Chaque souverain reste maître du maintien de l’ordre religieux dans son royaume. Combattre les réformés en France signifiait la volonté du roi de maintenir son autorité et son statut de prince très chrétien et de fils aîné de l’Église, des titres qui lui donnaient un prestige immense dans le monde chrétien. Ils lui permettaient de se présenter comme le monarque des derniers temps face à un imaginaire protestant empreint de rationalisme.
Propos recueillis par Jean-Joël Brégeon
Notes
- Voir à ce sujet Didier Le Fur, Marignan 13-14 septembre 1515 (p. 254-268), Perrin, 2004.
- Éditions Grasset.
- Éditions Fayard.
- Anne-Marie Lecoq, François Ier. Imaginaire symbolique et politique à l’aube de la Renaissance française, Éd. Macula, 1987.
- Un apanage est un fief concédé à un frère ou à un fils cadet de souverain et devant revenir à la couronne à l’extinction de sa descendance mâle.
- Arlette Jouanna, Le Prince absolu. Apogée et déclin de l’imaginaire monarchique, Gallimard, 2014.
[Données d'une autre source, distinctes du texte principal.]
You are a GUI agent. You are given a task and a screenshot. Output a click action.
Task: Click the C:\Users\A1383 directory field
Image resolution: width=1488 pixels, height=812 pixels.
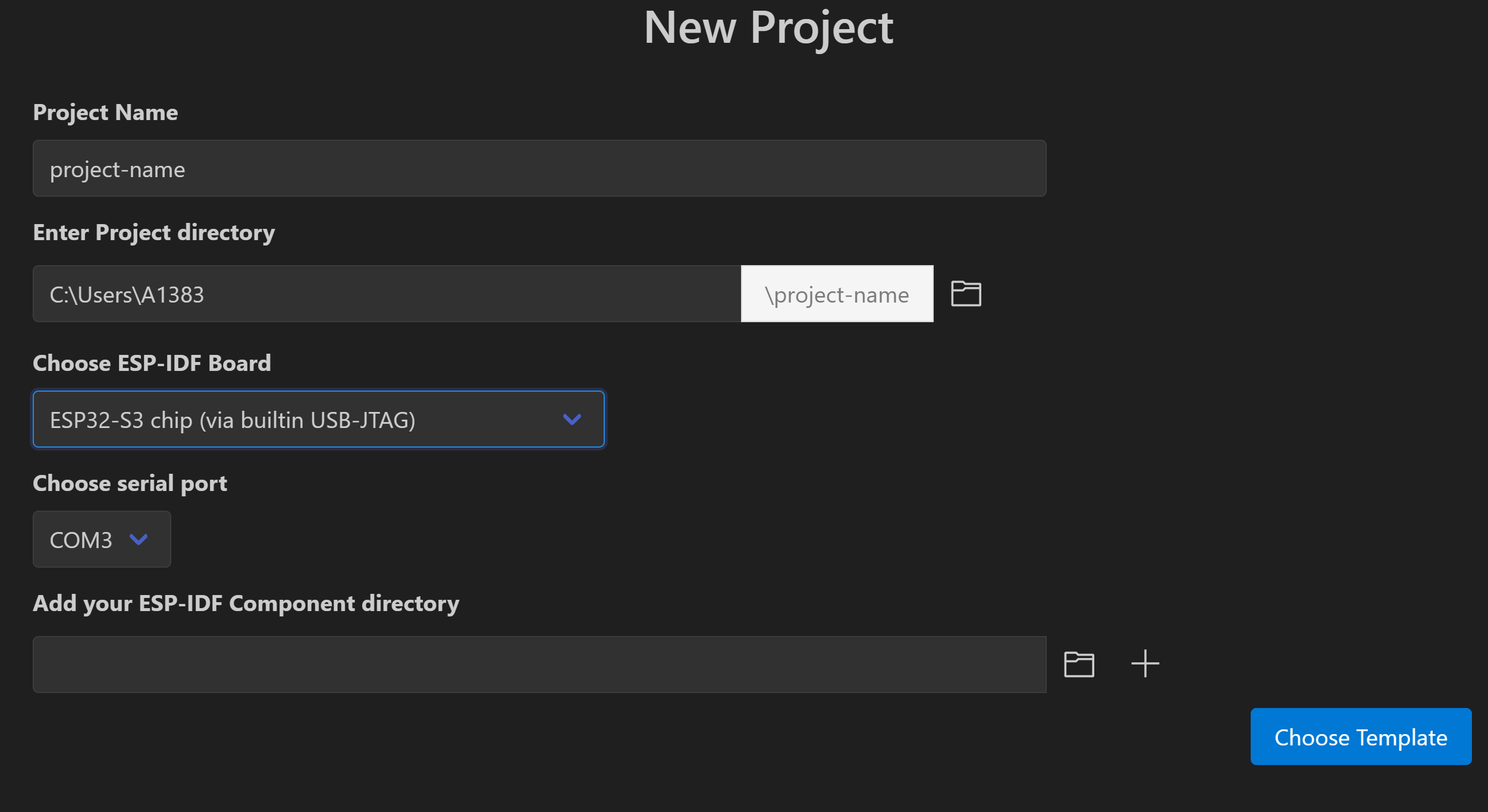coord(387,294)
- Dans la nuit du 17 au 18 octobre 1534, à Paris, Orléans et Amboise où résidait la Cour, on affiche – jusque sur la porte de la chambre du roi – des textes imprimés hostiles à la messe catholique et contestant la présence réelle du Christ lors de la célébration de l’Eucharistie. La répression est sévère car le scandale est énorme et la foi populaire est choquée. Une trentaine de réformés parisiens montent sur le bûcher, ainsi que de nombreux autres en province.
Repères biographiques
Didier Le Fur
Docteur en histoire, spécialiste du premier XVIe siècle, Didier Le Fur est l’auteur de plusieurs biographies saluées par la critique, notamment celles de Louis XII (Perrin, 2001) et de Charles VIII (Perrin, 2006). Il s’est également intéressé à des événements tels que Marignan 1515 (Tempus, 2015) ou à des épisodes particuliers de l’histoire de cette période, ainsi Le Royaume de France en 1500 (Réunion des musées nationaux, 2010). En avril 2015, il a publié chez Perrin un monumental François Ier qui renouvelle largement l’historiographie de la période.